Saturday, November 5, 2011

Distribution of Income and the Transfer Agent


Distribution of income statistics and statistics in general can be manipulated to make particular arguments the particular presenter wants to represent. That said, a point made many times by Thomas Sowell is that the numbers shown in many, many presentations of distribution of income statistics are not “net”. That is, subtract taxes from the producer class and add back entitlements and transfer payments to recipient classes and you find the numbers flatten.


Consider a third path. Take the numbers, before netting out taxes and adding back transfer payments/entitlements, and create a third category known as state or government. Please see the following:

Scenario One [common depiction of showing “net”]

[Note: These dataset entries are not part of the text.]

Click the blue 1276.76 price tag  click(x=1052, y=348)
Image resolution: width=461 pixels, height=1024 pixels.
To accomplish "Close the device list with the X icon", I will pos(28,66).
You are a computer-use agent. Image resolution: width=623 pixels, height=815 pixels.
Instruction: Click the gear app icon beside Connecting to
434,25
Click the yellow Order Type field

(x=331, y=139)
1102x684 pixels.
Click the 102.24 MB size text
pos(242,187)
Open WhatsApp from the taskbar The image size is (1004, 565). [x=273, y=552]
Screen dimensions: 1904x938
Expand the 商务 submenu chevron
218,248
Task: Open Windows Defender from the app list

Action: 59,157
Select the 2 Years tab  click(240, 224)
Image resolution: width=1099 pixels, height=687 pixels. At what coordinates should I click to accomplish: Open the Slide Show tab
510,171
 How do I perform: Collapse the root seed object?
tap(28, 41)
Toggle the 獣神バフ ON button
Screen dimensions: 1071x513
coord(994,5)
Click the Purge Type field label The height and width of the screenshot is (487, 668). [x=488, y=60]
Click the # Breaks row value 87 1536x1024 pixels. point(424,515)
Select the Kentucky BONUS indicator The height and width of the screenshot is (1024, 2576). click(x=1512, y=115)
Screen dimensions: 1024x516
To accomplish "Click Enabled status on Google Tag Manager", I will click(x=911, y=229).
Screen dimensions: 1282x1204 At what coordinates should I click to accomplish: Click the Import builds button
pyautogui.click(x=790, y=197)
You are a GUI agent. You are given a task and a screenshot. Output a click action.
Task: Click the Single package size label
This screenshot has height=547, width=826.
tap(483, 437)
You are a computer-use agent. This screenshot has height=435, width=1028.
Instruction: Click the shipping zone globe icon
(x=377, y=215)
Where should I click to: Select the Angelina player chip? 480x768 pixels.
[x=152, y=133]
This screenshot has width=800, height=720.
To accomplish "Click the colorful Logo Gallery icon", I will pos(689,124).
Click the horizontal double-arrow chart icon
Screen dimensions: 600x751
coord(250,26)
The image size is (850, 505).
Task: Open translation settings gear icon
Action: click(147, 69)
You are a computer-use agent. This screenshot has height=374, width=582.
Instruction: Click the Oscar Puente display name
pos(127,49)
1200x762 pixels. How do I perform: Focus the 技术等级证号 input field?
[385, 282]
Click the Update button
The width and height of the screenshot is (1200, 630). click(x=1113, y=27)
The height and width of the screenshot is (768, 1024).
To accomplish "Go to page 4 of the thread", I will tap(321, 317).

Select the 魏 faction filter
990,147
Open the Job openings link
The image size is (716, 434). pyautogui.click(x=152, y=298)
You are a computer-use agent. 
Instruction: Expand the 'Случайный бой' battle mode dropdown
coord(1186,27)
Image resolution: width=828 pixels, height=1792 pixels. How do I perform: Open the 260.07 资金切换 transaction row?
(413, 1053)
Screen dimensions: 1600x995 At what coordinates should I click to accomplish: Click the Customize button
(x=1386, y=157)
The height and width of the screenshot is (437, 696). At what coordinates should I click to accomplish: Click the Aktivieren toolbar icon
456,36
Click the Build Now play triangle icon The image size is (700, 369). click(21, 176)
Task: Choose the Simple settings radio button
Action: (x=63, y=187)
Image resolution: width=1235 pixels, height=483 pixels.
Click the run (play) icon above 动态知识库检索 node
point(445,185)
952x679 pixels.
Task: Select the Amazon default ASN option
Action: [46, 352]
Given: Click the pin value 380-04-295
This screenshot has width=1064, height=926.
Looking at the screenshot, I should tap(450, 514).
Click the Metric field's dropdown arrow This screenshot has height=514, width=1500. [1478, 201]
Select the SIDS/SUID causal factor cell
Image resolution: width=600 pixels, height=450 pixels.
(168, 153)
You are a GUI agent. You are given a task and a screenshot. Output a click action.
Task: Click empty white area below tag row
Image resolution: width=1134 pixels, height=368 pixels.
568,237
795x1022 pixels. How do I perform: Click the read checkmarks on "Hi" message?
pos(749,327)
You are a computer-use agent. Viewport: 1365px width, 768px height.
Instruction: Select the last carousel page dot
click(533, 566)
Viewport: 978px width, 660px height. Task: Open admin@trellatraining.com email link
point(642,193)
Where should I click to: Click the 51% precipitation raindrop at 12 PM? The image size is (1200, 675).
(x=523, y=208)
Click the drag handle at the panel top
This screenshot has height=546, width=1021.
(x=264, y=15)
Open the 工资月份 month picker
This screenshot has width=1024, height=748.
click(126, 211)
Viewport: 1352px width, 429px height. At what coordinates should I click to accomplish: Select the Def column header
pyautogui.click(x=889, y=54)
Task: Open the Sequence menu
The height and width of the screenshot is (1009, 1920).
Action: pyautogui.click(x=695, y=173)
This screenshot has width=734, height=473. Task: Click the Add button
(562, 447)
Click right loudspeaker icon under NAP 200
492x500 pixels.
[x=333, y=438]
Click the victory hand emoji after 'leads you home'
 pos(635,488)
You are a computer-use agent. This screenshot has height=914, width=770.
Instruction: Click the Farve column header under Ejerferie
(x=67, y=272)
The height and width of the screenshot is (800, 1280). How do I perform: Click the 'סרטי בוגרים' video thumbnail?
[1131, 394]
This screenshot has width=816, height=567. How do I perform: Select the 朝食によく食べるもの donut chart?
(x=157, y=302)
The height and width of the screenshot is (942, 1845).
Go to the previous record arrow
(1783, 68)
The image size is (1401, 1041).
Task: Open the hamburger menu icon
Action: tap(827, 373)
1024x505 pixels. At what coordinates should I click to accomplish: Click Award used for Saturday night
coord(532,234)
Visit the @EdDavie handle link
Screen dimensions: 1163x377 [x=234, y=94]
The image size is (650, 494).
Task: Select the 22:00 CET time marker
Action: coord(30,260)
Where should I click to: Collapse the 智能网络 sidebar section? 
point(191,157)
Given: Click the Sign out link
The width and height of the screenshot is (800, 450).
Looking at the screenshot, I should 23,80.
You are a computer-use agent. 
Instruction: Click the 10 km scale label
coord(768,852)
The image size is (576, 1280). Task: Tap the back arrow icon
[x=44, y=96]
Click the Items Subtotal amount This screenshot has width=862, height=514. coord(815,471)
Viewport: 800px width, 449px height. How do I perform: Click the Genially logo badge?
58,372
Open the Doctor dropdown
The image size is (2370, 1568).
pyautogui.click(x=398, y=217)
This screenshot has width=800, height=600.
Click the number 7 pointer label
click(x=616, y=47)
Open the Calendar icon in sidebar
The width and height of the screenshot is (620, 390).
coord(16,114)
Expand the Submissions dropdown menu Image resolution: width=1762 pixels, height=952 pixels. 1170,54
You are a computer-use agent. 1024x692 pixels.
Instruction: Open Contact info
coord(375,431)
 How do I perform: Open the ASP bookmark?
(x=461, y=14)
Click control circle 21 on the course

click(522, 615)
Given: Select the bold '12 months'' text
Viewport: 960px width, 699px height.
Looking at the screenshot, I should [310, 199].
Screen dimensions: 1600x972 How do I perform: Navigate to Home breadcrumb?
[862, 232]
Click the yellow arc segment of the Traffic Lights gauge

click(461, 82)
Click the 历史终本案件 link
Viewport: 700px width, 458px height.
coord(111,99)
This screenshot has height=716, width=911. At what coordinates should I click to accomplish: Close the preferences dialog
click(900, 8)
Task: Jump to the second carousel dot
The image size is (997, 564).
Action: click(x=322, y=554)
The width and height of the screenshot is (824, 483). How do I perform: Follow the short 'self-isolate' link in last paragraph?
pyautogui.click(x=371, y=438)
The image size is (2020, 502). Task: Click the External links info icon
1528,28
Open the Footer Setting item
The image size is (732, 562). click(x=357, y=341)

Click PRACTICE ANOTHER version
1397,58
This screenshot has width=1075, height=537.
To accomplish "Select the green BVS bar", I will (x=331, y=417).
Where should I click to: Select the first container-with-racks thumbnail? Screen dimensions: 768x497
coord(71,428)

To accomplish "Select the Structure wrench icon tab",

(1)    X pays Y transfer/entitlement tax and the tax is removed from gross. Hence we might say X’s income is 100 minus 30 transfer/entitlement tax leaving 70. Z’s income is 60 minus 20 transfer/entitlement tax leaving 40,


(2)    Q’s income is 10 plus 20 transfer received equaling 30. P’s income is 30 plus entitlement 10 equals 40.

Scenario two [new path/alternate]

(1)    show X,Z,Q and P’s income,

(2)    show the total transfer/entitlement tax,

(3)    show the true recipient of the transfer/entitlement tax as the transfer agent [state],

(4)    show the transfer agent’s costs applied to the transfer process [administration charge].

(5)    Now we have X and Y in the same position yet Q and P are in lesser positions as less income remains to transfer.

Upon further review, those that advocate class warfare to facilitate the redistribution of income based upon social justice purposely leave out the conduit of the entire process they champion. In this case the middle-man is not a market maker with special knowledge to facilitate markets; the middle man is purely a transfer agent facilitating nothing other than a pure transfer. Stated alternatively, in this particular case a subtraction of value rather than the addition of value [facilitating markets with information] are the product of the middle man.

This subtraction of value is not done so at a bare minimum. We are not gazing at a robust competitive system to deliver the transfer/entitlement at the lowest possible subtraction value. Rather, we have a monopoly delivering the subtraction value. A monopoly is going to deliver the subtraction of value at the highest possible cost. Beware the extraction of consumer surplus by a monopoly.




In the classic case of the economically uninformed “do-gooder”, referred to many times by Milton Friedman, the do-gooder advocates a program yet fails to follow through on the cascading unintended consequences that spider across an economy.